Estimate with Story Points

Story Points are the most common unit for estimating User Stories in Agile teams. Rather than estimating in hours or days — which implies false precision and nudges teams toward treating estimates as commitments — Story Points measure the relative effort of a story, factoring in complexity, uncertainty, and scope.

For example, if “Sub-Story A: Pay via Credit Card” is estimated at 5 points, and the team agrees that “Sub-Story C: Apply a Discount Code” is roughly twice as complex, it would be estimated at 10 points. The absolute numbers don’t matter — what matters is that the team agrees on the relative size between stories.

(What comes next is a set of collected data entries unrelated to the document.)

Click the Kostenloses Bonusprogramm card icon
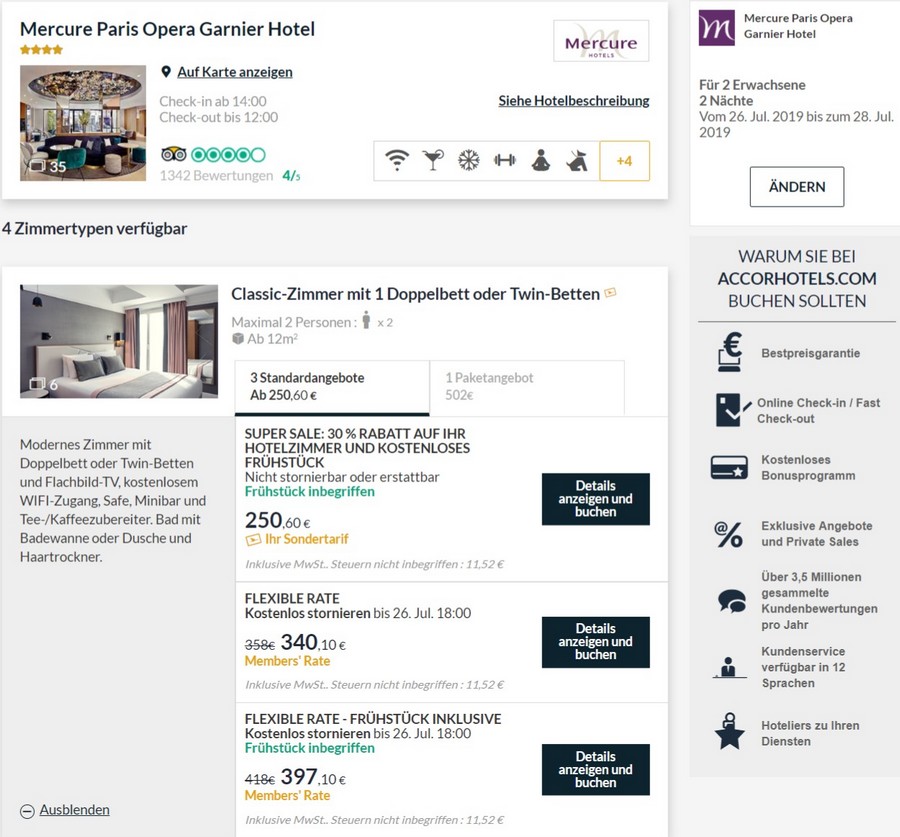 [729, 467]
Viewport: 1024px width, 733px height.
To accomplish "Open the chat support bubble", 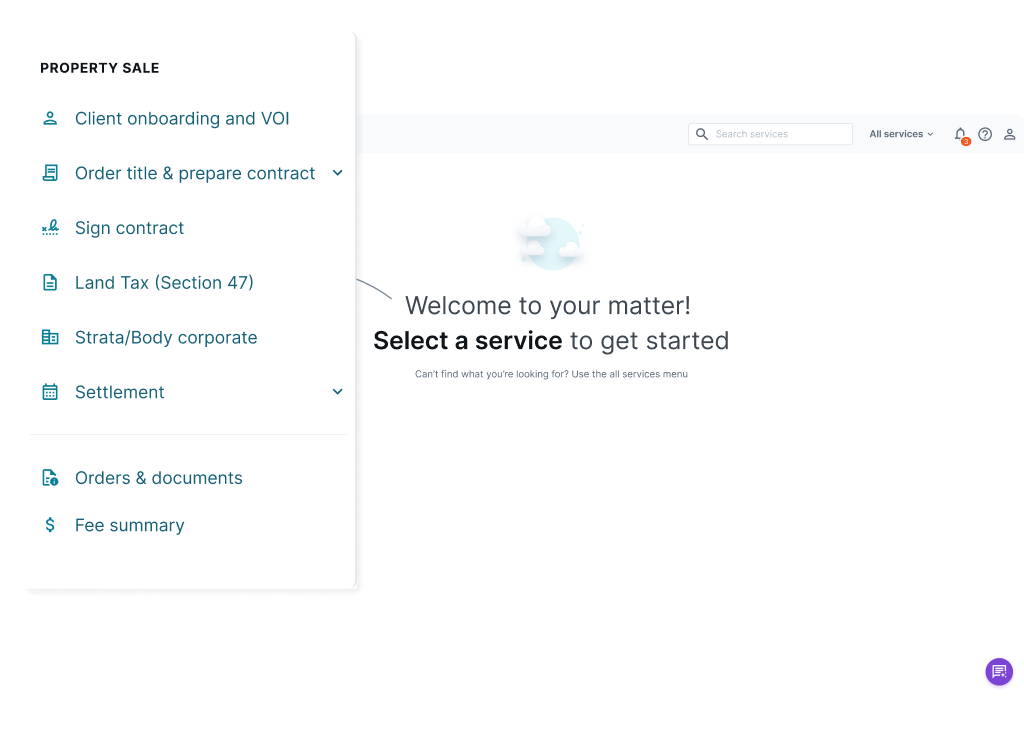I will coord(998,671).
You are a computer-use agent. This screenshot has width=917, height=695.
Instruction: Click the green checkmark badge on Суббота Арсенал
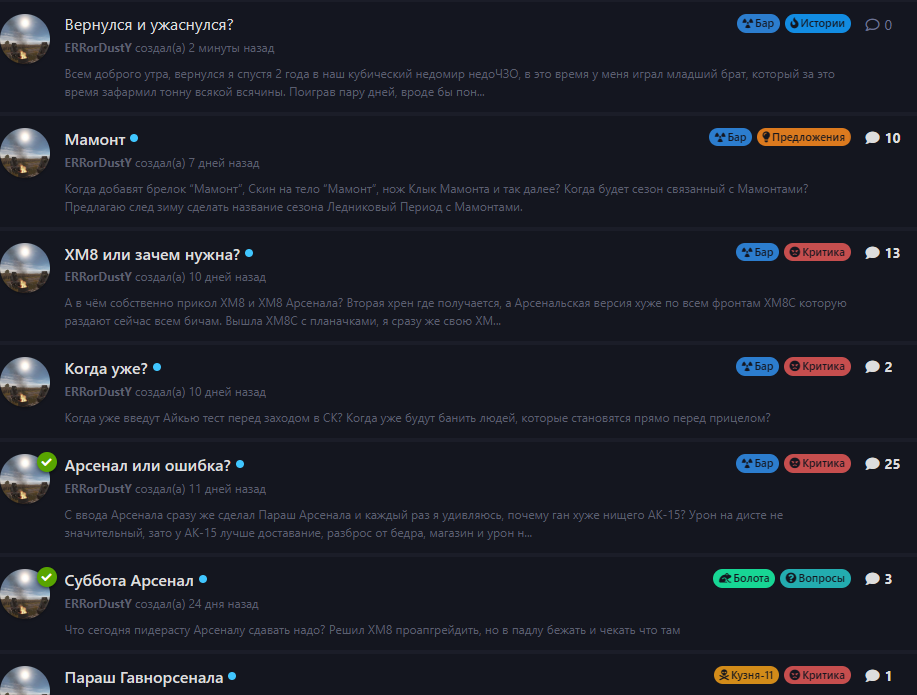[47, 577]
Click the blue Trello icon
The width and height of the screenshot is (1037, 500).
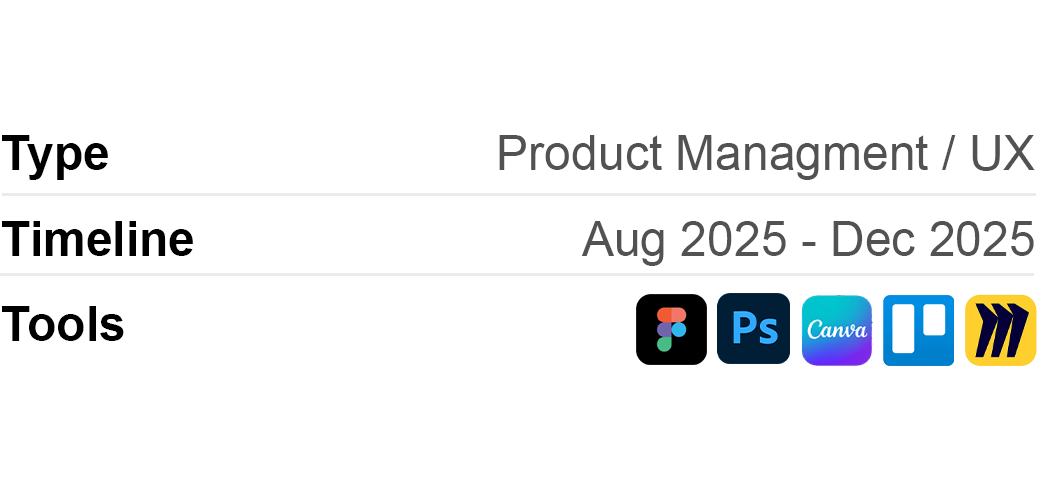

The most widely used scale is the Fibonacci sequence (1, 2, 3, 5, 8, 13, …). The growing gaps between numbers are intentional: they reflect the natural increase in uncertainty as stories get larger. A story estimated at 13 is not just “a little bigger” than an 8 — it is significantly more uncertain and should ideally be broken down further.

Planning Poker

Planning Poker is a popular technique for reaching a Story Point estimate as a team. Here is how a typical round works:

  1. The Product Owner reads out a User Story and answers any clarifying questions.
  2. Each team member privately selects a card representing their estimate using the Fibonacci scale.
  3. Everyone reveals their cards simultaneously.
  4. If estimates differ significantly — for example, one member says 3 and another says 13 — each person briefly explains their reasoning.
  5. The team discusses, then re-estimates until a consensus is reached.

The simultaneous reveal is the key: it prevents anchoring, where an early vocal estimate influences everyone else’s judgment.

Planning Poker can be played with a physical deck, but many teams use online tools. Two popular options are Pointing Poker and PlanITpoker

Velocity

Once a team has completed a few sprints, their average Story Points completed per sprint becomes their velocity. For example, if a team consistently completes around 30 points per sprint, the Product Owner can use that figure to forecast how many sprints it will take to deliver a set of stories.

Velocity is a planning tool — not a performance metric. It is only meaningful within the context of a single team’s own estimates. Comparing velocity across teams is a common pitfall: Team A’s “5 points” and Team B’s “5 points” are not equivalent, because each team calibrates their scale independently. Using velocity to rank or compare teams encourages score-gaming and undermines honest estimation.